An IDP solution is one of several tools an AI agent might call on to execute an E2E document-based process. However, could you replace an IDP ‘tool’ with a large language model (LLM) like ChatGPT or Claude?
AI models have typically required significant upfront training, with employees manually annotating many documents. However, the latest LLMs have shown strong performance in smaller use cases, using their native understanding and reasoning capabilities to extract the correct data with no training. Yet, larger enterprise-scale processes need much more rigor and reliability.
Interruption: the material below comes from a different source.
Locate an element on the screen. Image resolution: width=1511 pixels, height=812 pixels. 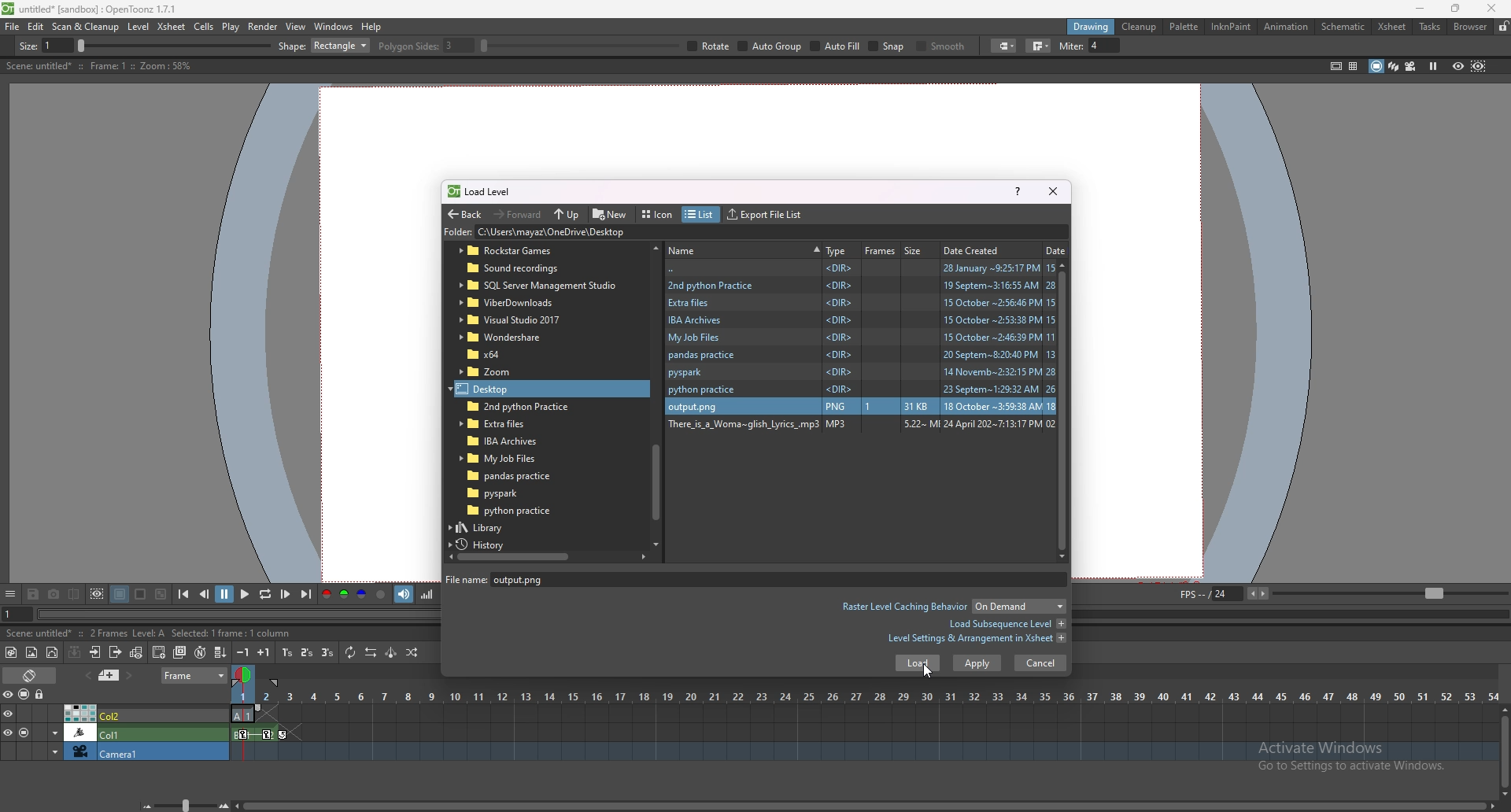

LLMs excel at creative, unstructured work, but they struggle to maintain accuracy in the long term. If an agent calls on an LLM to extract specific information from a complex document, it might succeed on the first few attempts. However, mistakes are inevitable. It might hallucinate an incorrect output and, without monitoring capabilities, you have no way of knowing without manually reviewing every document. At that stage, you might as well be processing them all manually. It’s also difficult to get consistent, structured outputs from LLMs. This usually takes many hours of trial-and-error prompt engineering, and even then, there’s no guarantee the model won’t hallucinate or deviate from the output you’ve asked for. Chat-based LLMs are ideal for ad-hoc use, but out-of-the-box they don’t provide the confidence or reliability that an enterprise needs for high-volume repeatable document extraction without significant tuning. They excel in tasks where there’s a lot of flexibility and uncertainty involved, and you don’t always need a consistent output. But when you’re in a business setting, processing thousands of documents for the exact same goal, you really need reliable, repeatable, and structured outputs. The challenge is to turn models that are non-deterministic by their very nature; and turn them into more deterministic and predictable tools for repeatable processes.